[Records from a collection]
---+---

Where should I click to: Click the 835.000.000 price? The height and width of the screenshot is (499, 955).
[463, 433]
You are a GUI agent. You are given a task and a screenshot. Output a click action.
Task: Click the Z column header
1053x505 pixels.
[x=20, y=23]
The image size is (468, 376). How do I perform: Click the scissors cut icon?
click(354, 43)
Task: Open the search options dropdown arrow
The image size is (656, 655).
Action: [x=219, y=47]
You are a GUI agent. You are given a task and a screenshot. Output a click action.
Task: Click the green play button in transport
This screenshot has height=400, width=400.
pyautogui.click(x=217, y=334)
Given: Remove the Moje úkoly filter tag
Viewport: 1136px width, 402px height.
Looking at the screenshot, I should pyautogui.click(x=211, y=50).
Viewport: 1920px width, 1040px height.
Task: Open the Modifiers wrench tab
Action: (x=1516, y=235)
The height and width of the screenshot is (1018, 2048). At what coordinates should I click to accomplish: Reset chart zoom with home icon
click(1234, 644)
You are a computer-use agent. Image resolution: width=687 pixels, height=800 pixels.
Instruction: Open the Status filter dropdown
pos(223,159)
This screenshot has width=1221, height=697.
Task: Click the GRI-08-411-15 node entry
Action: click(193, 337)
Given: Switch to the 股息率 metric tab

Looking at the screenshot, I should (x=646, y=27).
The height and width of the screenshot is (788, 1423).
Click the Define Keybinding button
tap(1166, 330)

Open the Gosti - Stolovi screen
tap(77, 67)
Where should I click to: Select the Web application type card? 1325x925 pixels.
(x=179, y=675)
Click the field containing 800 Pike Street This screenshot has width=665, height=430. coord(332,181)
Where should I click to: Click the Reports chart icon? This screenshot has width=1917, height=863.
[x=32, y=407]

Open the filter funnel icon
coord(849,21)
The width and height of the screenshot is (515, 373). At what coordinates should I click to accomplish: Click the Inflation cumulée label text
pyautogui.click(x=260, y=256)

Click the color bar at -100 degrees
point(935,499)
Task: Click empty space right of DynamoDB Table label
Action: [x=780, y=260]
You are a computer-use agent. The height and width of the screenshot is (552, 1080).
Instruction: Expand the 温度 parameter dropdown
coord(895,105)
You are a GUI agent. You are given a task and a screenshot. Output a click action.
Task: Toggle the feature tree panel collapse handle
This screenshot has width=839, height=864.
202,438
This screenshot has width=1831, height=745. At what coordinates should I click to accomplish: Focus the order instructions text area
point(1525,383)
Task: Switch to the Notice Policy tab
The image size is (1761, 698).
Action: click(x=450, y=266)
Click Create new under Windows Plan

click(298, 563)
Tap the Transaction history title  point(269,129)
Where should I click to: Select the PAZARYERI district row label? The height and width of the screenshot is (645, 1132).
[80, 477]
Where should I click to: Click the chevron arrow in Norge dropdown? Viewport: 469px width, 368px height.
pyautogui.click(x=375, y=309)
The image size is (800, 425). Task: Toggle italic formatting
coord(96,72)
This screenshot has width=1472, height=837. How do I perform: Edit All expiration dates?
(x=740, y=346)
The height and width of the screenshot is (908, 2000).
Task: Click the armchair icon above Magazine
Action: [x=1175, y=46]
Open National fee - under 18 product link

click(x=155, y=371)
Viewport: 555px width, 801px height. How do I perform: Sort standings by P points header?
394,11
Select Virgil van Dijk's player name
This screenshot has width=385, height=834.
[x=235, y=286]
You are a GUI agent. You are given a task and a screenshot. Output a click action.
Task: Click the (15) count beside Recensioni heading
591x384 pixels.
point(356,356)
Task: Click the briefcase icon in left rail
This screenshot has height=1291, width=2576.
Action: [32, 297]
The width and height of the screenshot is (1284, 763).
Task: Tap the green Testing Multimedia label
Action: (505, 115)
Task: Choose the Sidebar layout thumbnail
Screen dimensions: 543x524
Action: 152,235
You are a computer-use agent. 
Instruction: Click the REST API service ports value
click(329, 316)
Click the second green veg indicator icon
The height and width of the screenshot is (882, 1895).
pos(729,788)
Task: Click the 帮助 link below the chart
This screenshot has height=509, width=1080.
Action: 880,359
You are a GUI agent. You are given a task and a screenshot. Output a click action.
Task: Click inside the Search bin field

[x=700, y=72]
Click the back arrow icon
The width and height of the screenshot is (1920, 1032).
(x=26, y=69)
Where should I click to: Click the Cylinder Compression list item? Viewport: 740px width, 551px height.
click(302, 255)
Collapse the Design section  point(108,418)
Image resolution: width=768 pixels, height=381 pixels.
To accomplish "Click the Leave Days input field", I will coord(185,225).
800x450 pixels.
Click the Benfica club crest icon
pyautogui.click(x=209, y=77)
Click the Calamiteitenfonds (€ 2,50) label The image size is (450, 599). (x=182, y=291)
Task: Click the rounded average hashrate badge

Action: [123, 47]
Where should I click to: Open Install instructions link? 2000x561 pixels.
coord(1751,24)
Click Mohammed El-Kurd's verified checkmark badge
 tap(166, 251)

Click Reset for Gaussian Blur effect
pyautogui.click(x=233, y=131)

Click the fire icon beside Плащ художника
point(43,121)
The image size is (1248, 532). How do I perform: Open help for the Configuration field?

---+---

→ TASK REQUIREMENTS: Output the entire data exactly, line for line.

→ EXERCISE RESULT:
Where should I click to: Click the 835.000.000 price? The height and width of the screenshot is (499, 955).
[463, 433]
You are a GUI agent. You are given a task and a screenshot. Output a click action.
Task: Click the Z column header
1053x505 pixels.
[x=20, y=23]
The image size is (468, 376). How do I perform: Click the scissors cut icon?
click(354, 43)
Task: Open the search options dropdown arrow
The image size is (656, 655).
Action: [x=219, y=47]
You are a GUI agent. You are given a task and a screenshot. Output a click action.
Task: Click the green play button in transport
This screenshot has height=400, width=400.
pyautogui.click(x=217, y=334)
Given: Remove the Moje úkoly filter tag
Viewport: 1136px width, 402px height.
Looking at the screenshot, I should pyautogui.click(x=211, y=50).
Viewport: 1920px width, 1040px height.
Task: Open the Modifiers wrench tab
Action: (x=1516, y=235)
The height and width of the screenshot is (1018, 2048). At what coordinates should I click to accomplish: Reset chart zoom with home icon
click(1234, 644)
You are a computer-use agent. Image resolution: width=687 pixels, height=800 pixels.
Instruction: Open the Status filter dropdown
pos(223,159)
This screenshot has width=1221, height=697.
Task: Click the GRI-08-411-15 node entry
Action: click(193, 337)
Given: Switch to the 股息率 metric tab

Looking at the screenshot, I should (x=646, y=27).
The height and width of the screenshot is (788, 1423).
Click the Define Keybinding button
tap(1166, 330)

Open the Gosti - Stolovi screen
tap(77, 67)
Where should I click to: Select the Web application type card? 1325x925 pixels.
(x=179, y=675)
Click the field containing 800 Pike Street This screenshot has width=665, height=430. coord(332,181)
Where should I click to: Click the Reports chart icon? This screenshot has width=1917, height=863.
[x=32, y=407]

Open the filter funnel icon
coord(849,21)
The width and height of the screenshot is (515, 373). At what coordinates should I click to accomplish: Click the Inflation cumulée label text
pyautogui.click(x=260, y=256)

Click the color bar at -100 degrees
point(935,499)
Task: Click empty space right of DynamoDB Table label
Action: [x=780, y=260]
You are a computer-use agent. The height and width of the screenshot is (552, 1080).
Instruction: Expand the 温度 parameter dropdown
coord(895,105)
You are a GUI agent. You are given a task and a screenshot. Output a click action.
Task: Toggle the feature tree panel collapse handle
This screenshot has width=839, height=864.
202,438
This screenshot has width=1831, height=745. At what coordinates should I click to accomplish: Focus the order instructions text area
point(1525,383)
Task: Switch to the Notice Policy tab
The image size is (1761, 698).
Action: click(x=450, y=266)
Click Create new under Windows Plan

click(298, 563)
Tap the Transaction history title  point(269,129)
Where should I click to: Select the PAZARYERI district row label? The height and width of the screenshot is (645, 1132).
[80, 477]
Where should I click to: Click the chevron arrow in Norge dropdown? Viewport: 469px width, 368px height.
pyautogui.click(x=375, y=309)
The image size is (800, 425). Task: Toggle italic formatting
coord(96,72)
This screenshot has width=1472, height=837. How do I perform: Edit All expiration dates?
(x=740, y=346)
The height and width of the screenshot is (908, 2000).
Task: Click the armchair icon above Magazine
Action: [x=1175, y=46]
Open National fee - under 18 product link

click(x=155, y=371)
Viewport: 555px width, 801px height. How do I perform: Sort standings by P points header?
394,11
Select Virgil van Dijk's player name
This screenshot has width=385, height=834.
[x=235, y=286]
You are a GUI agent. You are given a task and a screenshot. Output a click action.
Task: Click the (15) count beside Recensioni heading
591x384 pixels.
point(356,356)
Task: Click the briefcase icon in left rail
This screenshot has height=1291, width=2576.
Action: [32, 297]
The width and height of the screenshot is (1284, 763).
Task: Tap the green Testing Multimedia label
Action: (505, 115)
Task: Choose the Sidebar layout thumbnail
Screen dimensions: 543x524
Action: 152,235
You are a computer-use agent. 
Instruction: Click the REST API service ports value
click(329, 316)
Click the second green veg indicator icon
The height and width of the screenshot is (882, 1895).
pos(729,788)
Task: Click the 帮助 link below the chart
This screenshot has height=509, width=1080.
Action: 880,359
You are a GUI agent. You are given a task and a screenshot. Output a click action.
Task: Click inside the Search bin field

[x=700, y=72]
Click the back arrow icon
The width and height of the screenshot is (1920, 1032).
(x=26, y=69)
Where should I click to: Click the Cylinder Compression list item? Viewport: 740px width, 551px height.
click(302, 255)
Collapse the Design section  point(108,418)
Image resolution: width=768 pixels, height=381 pixels.
To accomplish "Click the Leave Days input field", I will coord(185,225).
800x450 pixels.
Click the Benfica club crest icon
pyautogui.click(x=209, y=77)
Click the Calamiteitenfonds (€ 2,50) label The image size is (450, 599). (x=182, y=291)
Task: Click the rounded average hashrate badge

Action: [123, 47]
Where should I click to: Open Install instructions link? 2000x561 pixels.
coord(1751,24)
Click Mohammed El-Kurd's verified checkmark badge
 tap(166, 251)

Click Reset for Gaussian Blur effect
pyautogui.click(x=233, y=131)

Click the fire icon beside Плащ художника
point(43,121)
The image size is (1248, 532). How do I perform: Open help for the Configuration field?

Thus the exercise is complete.